John Davenport, John Fraher, Ed Fitzgerald, Patrick McLaughlin, Tom Doyle, Luke Harman, Tracy Cuffe, Peter Dockery

Abstract

Adult leatherbacks are large animals (300-500 kg), overlapping in size with marine pinniped and cetacean species. Unlike marine mammals, they start their aquatic life as 40-50 g hatchlings, so undergo a 10,000-fold increase in body mass during independent existence. Hatchlings are limited to the tropics and near-surface water. Adults, obligate predators on gelatinous plankton, encounter cold water at depth (<1280 m) or high latitude and are gigantotherms that maintain elevated core body temperatures in cold water.
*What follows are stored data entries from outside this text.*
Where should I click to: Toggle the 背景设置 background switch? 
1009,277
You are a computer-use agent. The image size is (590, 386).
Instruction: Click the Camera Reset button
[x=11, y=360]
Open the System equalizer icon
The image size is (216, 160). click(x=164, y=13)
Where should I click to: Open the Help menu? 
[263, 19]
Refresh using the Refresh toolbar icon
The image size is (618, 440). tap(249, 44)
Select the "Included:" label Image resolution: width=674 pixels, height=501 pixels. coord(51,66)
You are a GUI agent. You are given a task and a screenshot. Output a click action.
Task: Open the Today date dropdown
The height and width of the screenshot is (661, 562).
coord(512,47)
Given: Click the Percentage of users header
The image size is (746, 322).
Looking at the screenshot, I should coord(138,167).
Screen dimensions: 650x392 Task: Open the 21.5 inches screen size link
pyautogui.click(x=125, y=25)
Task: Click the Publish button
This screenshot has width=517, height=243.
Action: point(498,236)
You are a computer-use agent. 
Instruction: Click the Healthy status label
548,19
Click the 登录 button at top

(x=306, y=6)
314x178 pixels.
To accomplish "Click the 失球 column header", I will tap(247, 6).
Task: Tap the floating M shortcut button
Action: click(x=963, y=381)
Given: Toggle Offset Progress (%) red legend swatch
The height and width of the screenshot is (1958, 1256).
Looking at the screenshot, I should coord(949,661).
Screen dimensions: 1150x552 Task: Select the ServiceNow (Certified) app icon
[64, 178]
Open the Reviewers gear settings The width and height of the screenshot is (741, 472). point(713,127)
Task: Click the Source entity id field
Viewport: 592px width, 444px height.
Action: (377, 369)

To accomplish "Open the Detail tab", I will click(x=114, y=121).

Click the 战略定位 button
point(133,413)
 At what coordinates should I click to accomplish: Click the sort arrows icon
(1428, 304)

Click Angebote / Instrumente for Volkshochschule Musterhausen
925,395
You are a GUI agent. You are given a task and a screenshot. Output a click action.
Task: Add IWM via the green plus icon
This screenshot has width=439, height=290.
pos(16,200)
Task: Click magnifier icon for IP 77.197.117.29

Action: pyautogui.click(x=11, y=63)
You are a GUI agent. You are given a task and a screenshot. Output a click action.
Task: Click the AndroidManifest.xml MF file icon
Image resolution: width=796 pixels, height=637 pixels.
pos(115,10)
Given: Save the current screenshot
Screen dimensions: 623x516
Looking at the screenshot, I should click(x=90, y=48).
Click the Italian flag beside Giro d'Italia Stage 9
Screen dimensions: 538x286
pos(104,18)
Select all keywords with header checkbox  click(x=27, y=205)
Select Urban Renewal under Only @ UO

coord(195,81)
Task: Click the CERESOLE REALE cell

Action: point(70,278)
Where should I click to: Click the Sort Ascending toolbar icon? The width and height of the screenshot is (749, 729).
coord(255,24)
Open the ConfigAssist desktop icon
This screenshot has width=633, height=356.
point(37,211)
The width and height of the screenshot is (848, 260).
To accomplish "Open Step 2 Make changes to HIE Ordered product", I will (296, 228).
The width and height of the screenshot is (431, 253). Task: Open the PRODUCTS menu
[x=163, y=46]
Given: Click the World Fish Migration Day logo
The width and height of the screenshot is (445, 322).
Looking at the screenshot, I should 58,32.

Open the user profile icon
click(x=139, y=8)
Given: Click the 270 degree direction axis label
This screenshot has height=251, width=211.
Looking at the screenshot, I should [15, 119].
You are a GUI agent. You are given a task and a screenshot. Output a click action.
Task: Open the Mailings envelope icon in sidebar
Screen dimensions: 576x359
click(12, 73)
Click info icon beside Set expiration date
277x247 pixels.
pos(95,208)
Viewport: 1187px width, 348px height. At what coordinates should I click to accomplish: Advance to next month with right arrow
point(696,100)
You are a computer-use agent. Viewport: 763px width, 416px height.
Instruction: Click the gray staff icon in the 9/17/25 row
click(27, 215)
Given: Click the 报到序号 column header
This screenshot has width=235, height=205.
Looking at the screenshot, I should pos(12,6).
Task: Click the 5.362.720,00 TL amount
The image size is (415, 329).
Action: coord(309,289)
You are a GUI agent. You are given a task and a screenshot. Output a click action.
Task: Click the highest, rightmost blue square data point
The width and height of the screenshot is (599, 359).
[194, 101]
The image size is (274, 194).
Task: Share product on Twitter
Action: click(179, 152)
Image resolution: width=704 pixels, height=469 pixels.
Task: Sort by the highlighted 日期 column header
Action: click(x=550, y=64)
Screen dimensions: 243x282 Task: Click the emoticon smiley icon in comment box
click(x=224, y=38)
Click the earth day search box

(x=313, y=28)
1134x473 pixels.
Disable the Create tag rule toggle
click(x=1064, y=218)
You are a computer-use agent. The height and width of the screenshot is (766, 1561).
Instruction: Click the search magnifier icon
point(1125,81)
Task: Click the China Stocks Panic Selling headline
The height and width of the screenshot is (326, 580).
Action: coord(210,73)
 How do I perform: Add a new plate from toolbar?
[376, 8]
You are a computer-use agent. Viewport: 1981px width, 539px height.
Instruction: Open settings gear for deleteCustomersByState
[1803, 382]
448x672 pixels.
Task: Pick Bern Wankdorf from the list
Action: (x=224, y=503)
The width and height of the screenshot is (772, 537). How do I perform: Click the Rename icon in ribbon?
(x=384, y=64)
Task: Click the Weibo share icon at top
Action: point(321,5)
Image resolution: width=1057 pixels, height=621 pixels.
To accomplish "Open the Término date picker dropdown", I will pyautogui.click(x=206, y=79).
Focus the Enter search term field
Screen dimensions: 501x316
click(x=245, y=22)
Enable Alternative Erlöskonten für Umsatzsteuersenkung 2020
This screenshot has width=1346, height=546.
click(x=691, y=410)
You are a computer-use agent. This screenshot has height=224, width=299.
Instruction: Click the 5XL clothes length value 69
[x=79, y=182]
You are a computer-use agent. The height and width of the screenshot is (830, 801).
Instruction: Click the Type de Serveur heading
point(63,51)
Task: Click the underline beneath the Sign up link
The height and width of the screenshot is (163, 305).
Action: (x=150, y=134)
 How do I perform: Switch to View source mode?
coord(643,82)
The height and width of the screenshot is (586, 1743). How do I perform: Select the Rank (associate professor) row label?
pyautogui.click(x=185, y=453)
This study shows that there are great ontogenetic changes in tracheal structure related to diving and exposure to cold. Hatchling leatherbacks have a conventional reptilian tracheal structure with circular cartilaginous rings interspersed with extensive connective tissue. The adult trachea is an almost continuous ellipsoidal cartilaginous tube composed of interlocking plates, and will collapse easily in the upper part of the water column during dives, thus avoiding pressure-related structural and physiological problems. It is lined with an extensive, dense erectile vascular plexus that will warm and humidify cold inspired air and possibly retain heat on expiration. A sub-luminal lymphatic plexus is also present. Mammals and birds have independently evolved nasal turbinates to fulfil such a respiratory thermocontrol function; for them, turbinates are regarded as diagnostic of endothermy. This is the first demonstration of a turbinate equivalent in a living reptile.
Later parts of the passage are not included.